AIM: Update the records below by changing every "Instruction" to "Command" and leaving everything else as it is.

PROVIDED DATA:
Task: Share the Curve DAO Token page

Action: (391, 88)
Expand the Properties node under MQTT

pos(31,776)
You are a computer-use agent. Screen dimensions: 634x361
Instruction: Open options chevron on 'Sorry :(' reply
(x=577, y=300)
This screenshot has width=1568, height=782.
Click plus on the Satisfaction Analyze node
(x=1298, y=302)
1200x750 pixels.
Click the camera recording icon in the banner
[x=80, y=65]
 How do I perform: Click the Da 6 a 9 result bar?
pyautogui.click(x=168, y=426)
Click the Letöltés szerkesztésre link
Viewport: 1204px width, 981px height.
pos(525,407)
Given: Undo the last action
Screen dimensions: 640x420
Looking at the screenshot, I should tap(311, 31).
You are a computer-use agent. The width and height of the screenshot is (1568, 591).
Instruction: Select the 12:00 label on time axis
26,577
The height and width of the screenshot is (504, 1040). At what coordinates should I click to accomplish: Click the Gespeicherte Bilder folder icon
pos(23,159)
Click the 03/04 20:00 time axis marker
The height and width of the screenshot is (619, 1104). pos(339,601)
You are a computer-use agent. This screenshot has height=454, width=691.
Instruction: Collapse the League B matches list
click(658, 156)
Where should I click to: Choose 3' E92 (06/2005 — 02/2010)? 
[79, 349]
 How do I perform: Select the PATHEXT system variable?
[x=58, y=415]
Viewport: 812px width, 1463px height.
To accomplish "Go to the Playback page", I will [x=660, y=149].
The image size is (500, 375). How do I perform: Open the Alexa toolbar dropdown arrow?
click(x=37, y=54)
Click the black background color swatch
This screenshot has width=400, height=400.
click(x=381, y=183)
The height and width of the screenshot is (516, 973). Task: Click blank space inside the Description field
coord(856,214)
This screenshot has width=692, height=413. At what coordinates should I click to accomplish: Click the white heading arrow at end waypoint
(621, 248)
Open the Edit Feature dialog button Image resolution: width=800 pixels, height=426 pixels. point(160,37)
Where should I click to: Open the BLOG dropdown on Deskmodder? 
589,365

THE COMPLETED TASK:
Task: Share the Curve DAO Token page

Action: (391, 88)
Expand the Properties node under MQTT

pos(31,776)
You are a computer-use agent. Screen dimensions: 634x361
Command: Open options chevron on 'Sorry :(' reply
(x=577, y=300)
This screenshot has width=1568, height=782.
Click plus on the Satisfaction Analyze node
(x=1298, y=302)
1200x750 pixels.
Click the camera recording icon in the banner
[x=80, y=65]
 How do I perform: Click the Da 6 a 9 result bar?
pyautogui.click(x=168, y=426)
Click the Letöltés szerkesztésre link
Viewport: 1204px width, 981px height.
pos(525,407)
Given: Undo the last action
Screen dimensions: 640x420
Looking at the screenshot, I should tap(311, 31).
You are a computer-use agent. The width and height of the screenshot is (1568, 591).
Command: Select the 12:00 label on time axis
26,577
The height and width of the screenshot is (504, 1040). At what coordinates should I click to accomplish: Click the Gespeicherte Bilder folder icon
pos(23,159)
Click the 03/04 20:00 time axis marker
The height and width of the screenshot is (619, 1104). pos(339,601)
You are a computer-use agent. This screenshot has height=454, width=691.
Command: Collapse the League B matches list
click(658, 156)
Where should I click to: Choose 3' E92 (06/2005 — 02/2010)? 
[79, 349]
 How do I perform: Select the PATHEXT system variable?
[x=58, y=415]
Viewport: 812px width, 1463px height.
To accomplish "Go to the Playback page", I will [x=660, y=149].
The image size is (500, 375). How do I perform: Open the Alexa toolbar dropdown arrow?
click(x=37, y=54)
Click the black background color swatch
This screenshot has width=400, height=400.
click(x=381, y=183)
The height and width of the screenshot is (516, 973). Task: Click blank space inside the Description field
coord(856,214)
This screenshot has width=692, height=413. At what coordinates should I click to accomplish: Click the white heading arrow at end waypoint
(621, 248)
Open the Edit Feature dialog button Image resolution: width=800 pixels, height=426 pixels. point(160,37)
Where should I click to: Open the BLOG dropdown on Deskmodder? 
589,365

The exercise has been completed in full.